• Exercise objective
List each all-capital abbreviation that appears in the bug-fix notes below, giving each only once.

• Page extract
Chapter 5. Bug fixes


This section describes the notable bug fixes introduced in Red Hat OpenShift Data Foundation 4.17.

5.1. Disaster recovery

  • FailOver of applications are hung in FailingOver state

    Previously, applications were not DR protected successfully because of the errors in protecting required resources to the provided S3 stores. So, failing over such applications resulted in FailingOver state.

    With this fix, a metric and a related alert is added to the application DR protection health that shows an alert to rectify protection issues after DR protects the applications. As a result, the applications that are successfully protected are failed over.

    (BZ#2248723)

• Data shown

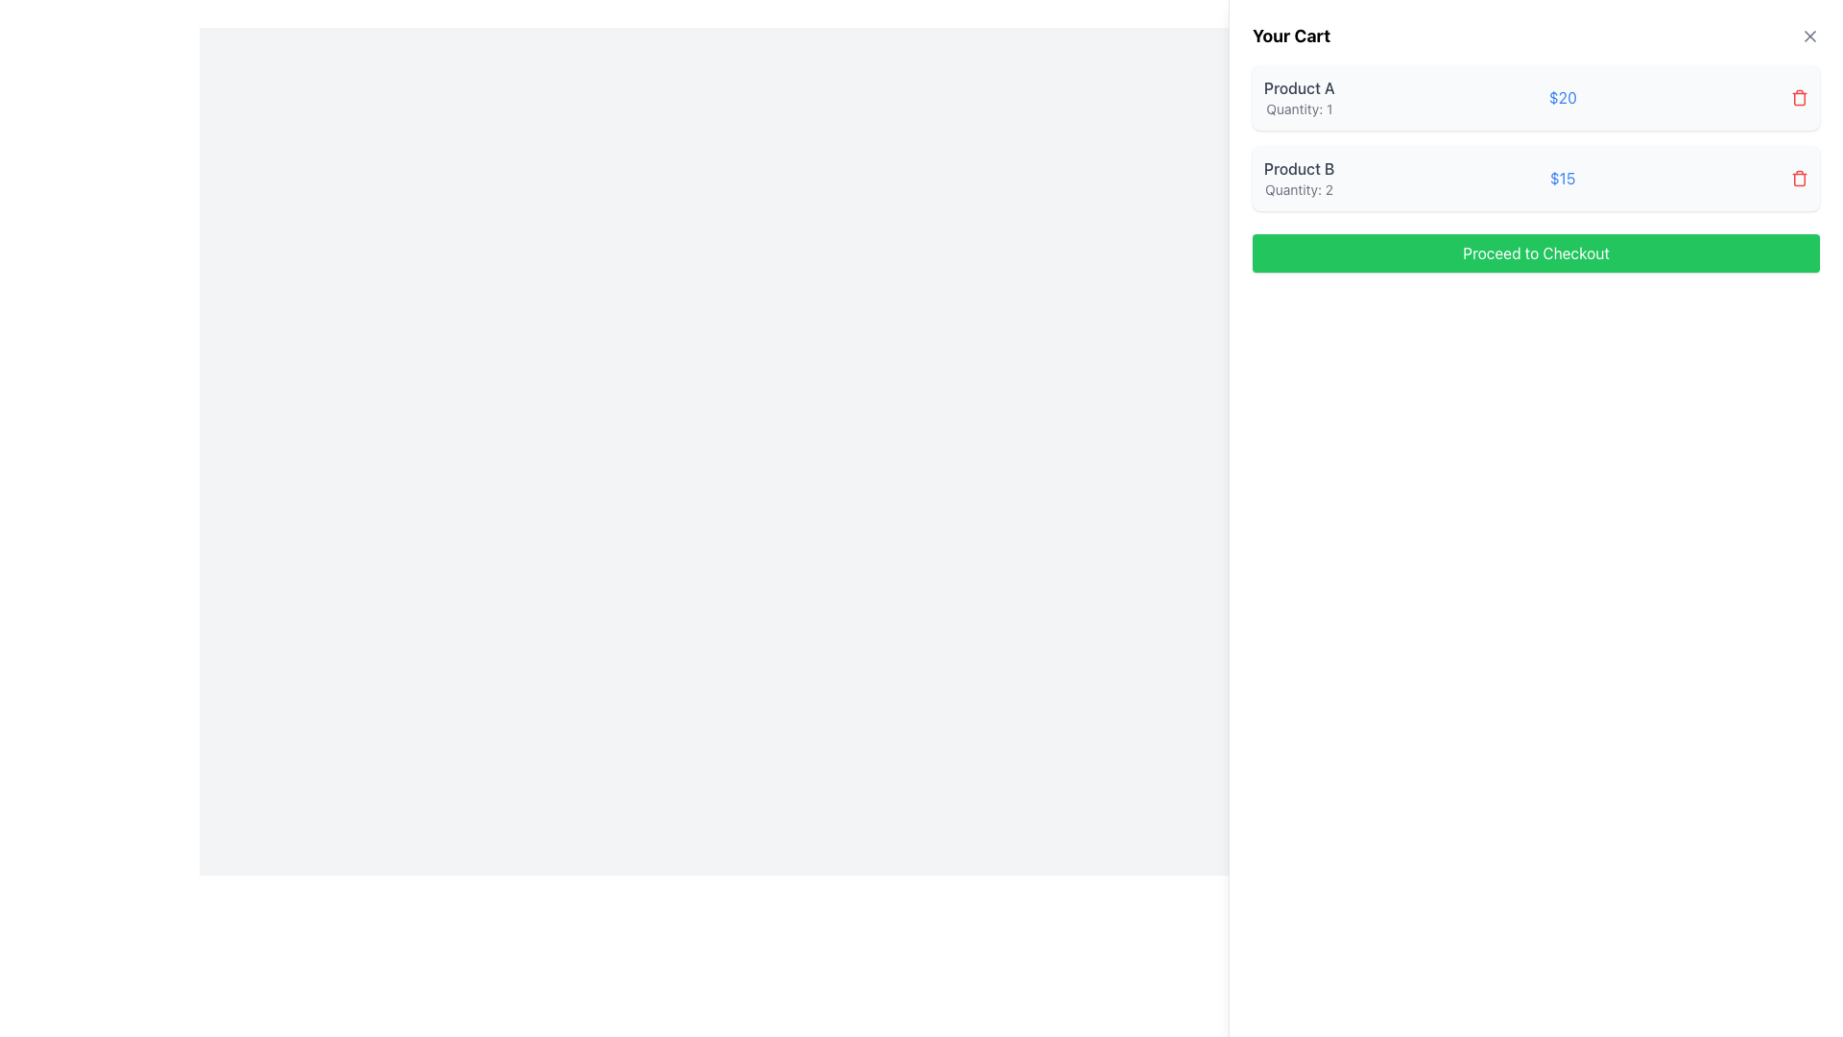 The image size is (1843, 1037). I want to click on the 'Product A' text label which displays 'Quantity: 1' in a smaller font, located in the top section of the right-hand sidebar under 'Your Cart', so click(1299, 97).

• Task solution
DR, S3, BZ